**DIRECTIVE**
Copy out, word for word, the lines of the records below, beginning with the line that contains "Image resolution: width=1300" and continuing through the end of the records. Leave the pictures out of your copy.

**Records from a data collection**
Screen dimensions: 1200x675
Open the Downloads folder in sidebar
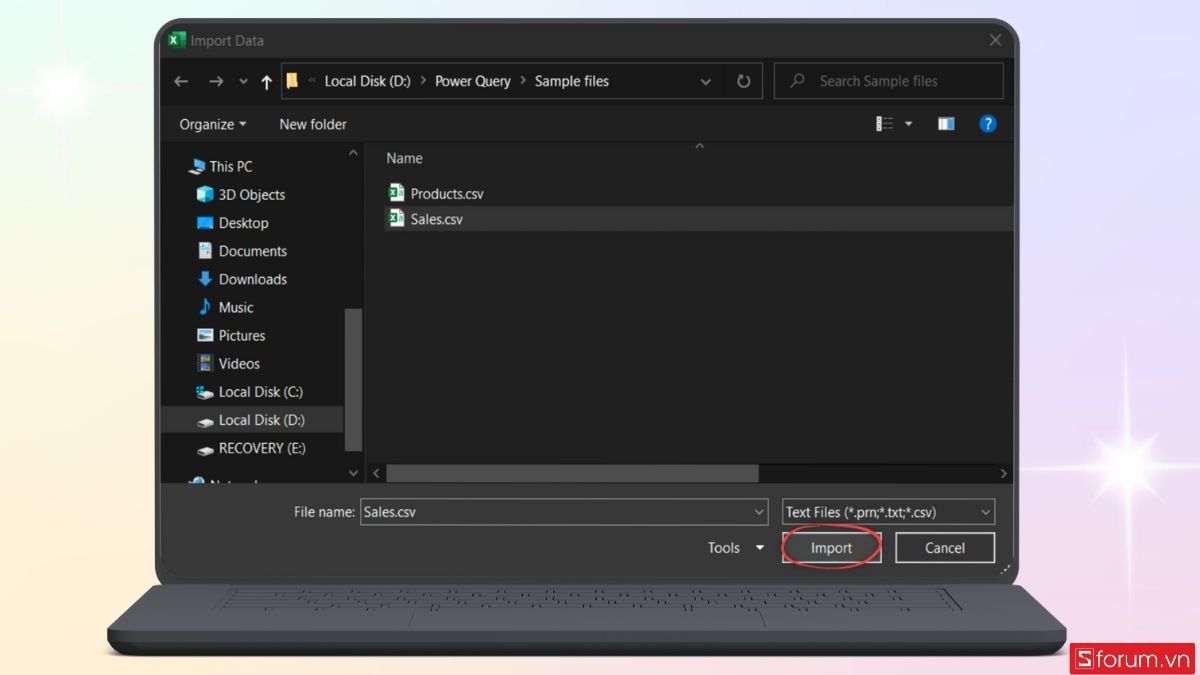click(252, 279)
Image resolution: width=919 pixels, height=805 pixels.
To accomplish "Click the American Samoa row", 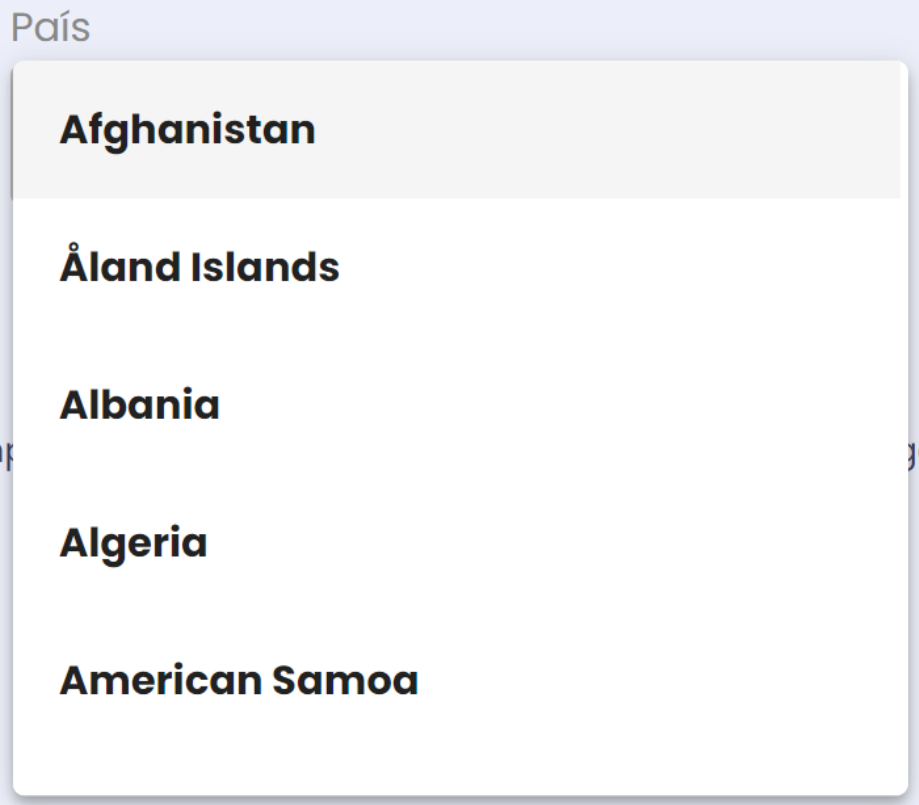I will [238, 682].
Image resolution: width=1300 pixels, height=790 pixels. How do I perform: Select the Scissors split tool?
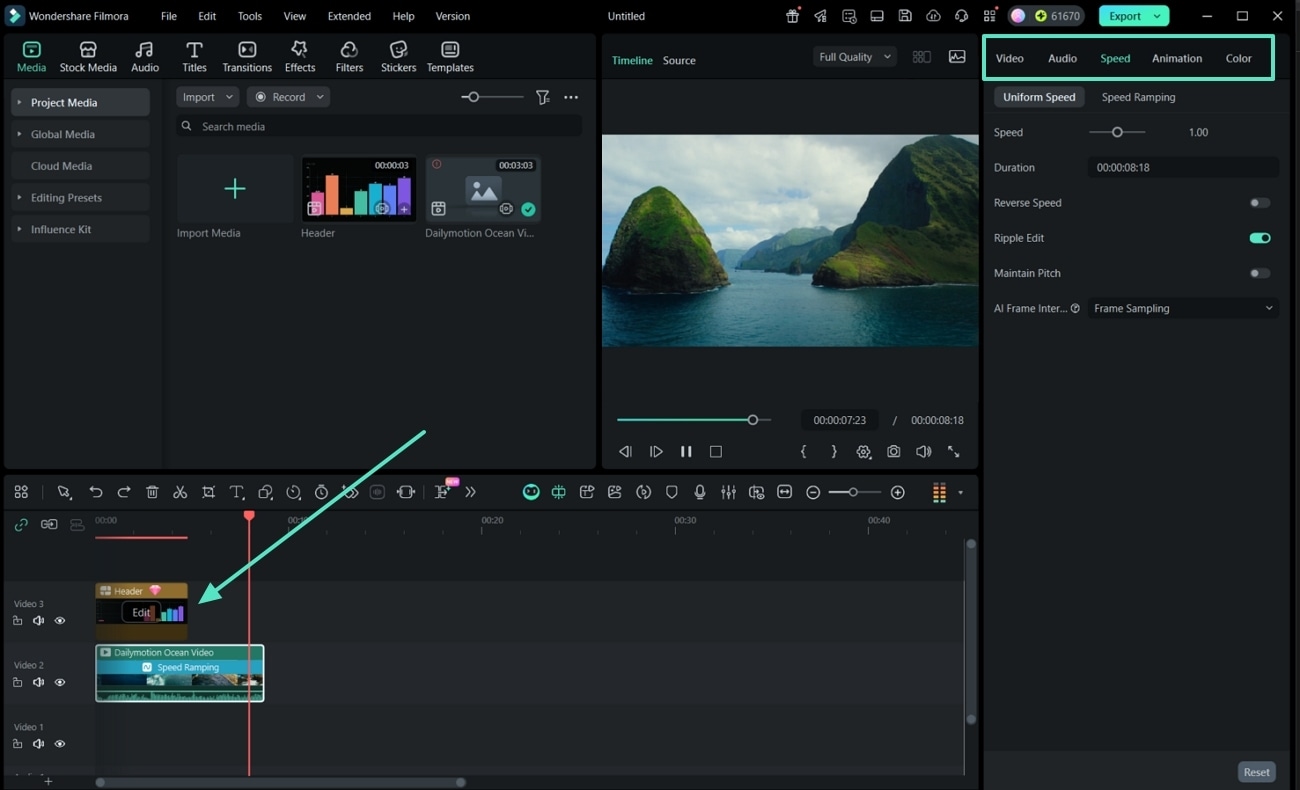[180, 492]
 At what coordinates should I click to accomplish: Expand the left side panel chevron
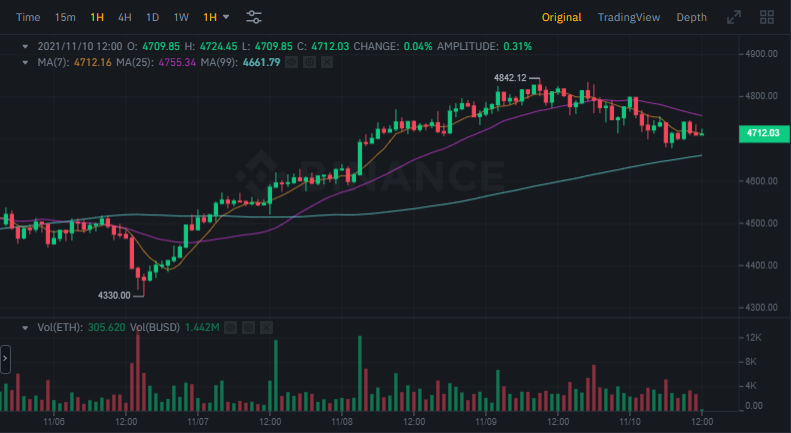[x=5, y=358]
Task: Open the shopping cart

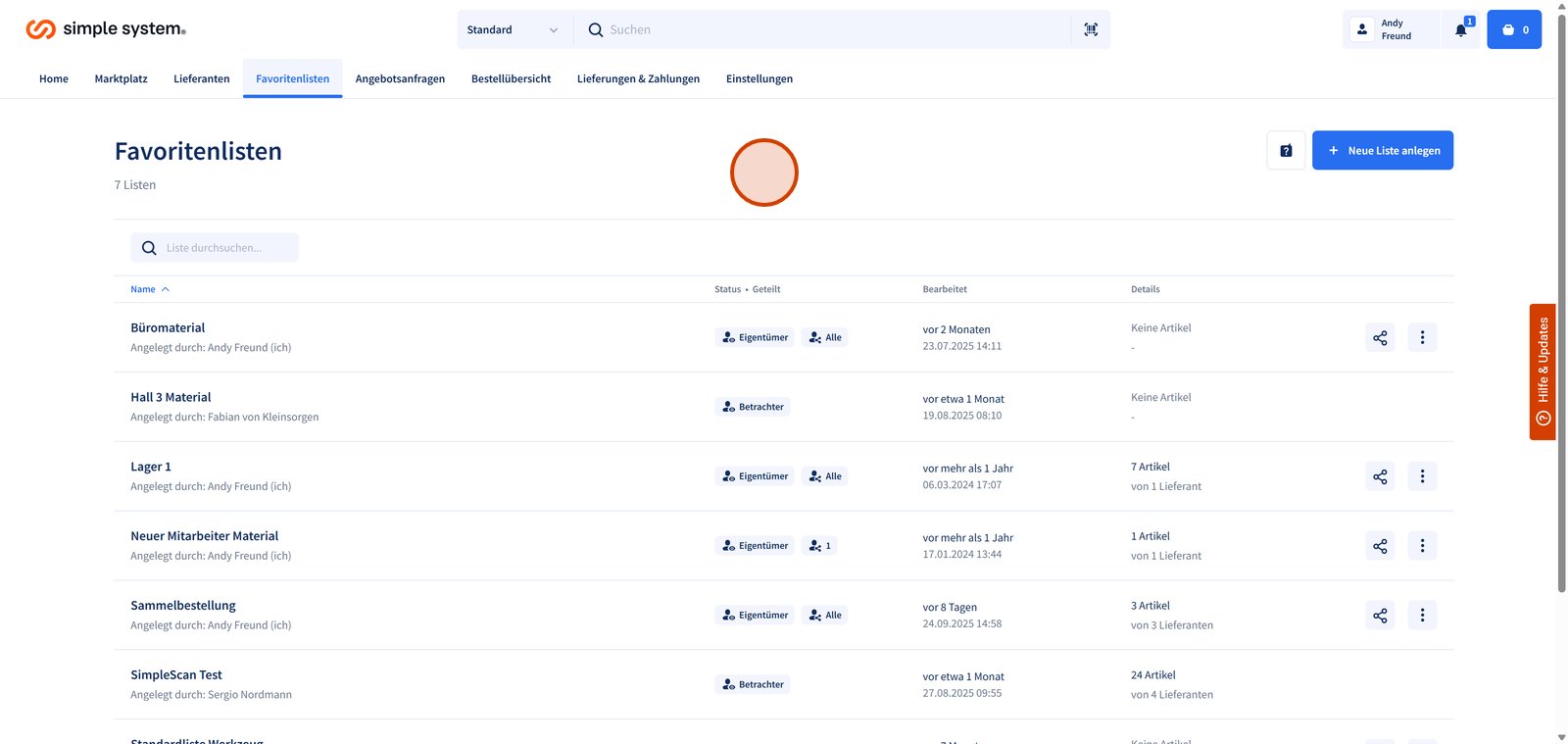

**RESPONSE TO THE TASK**
Image resolution: width=1300 pixels, height=790 pixels. How do I perform: Select the Scissors split tool?
[180, 492]
 At what coordinates should I click to accomplish: Expand the left side panel chevron
[x=5, y=358]
Task: Open the shopping cart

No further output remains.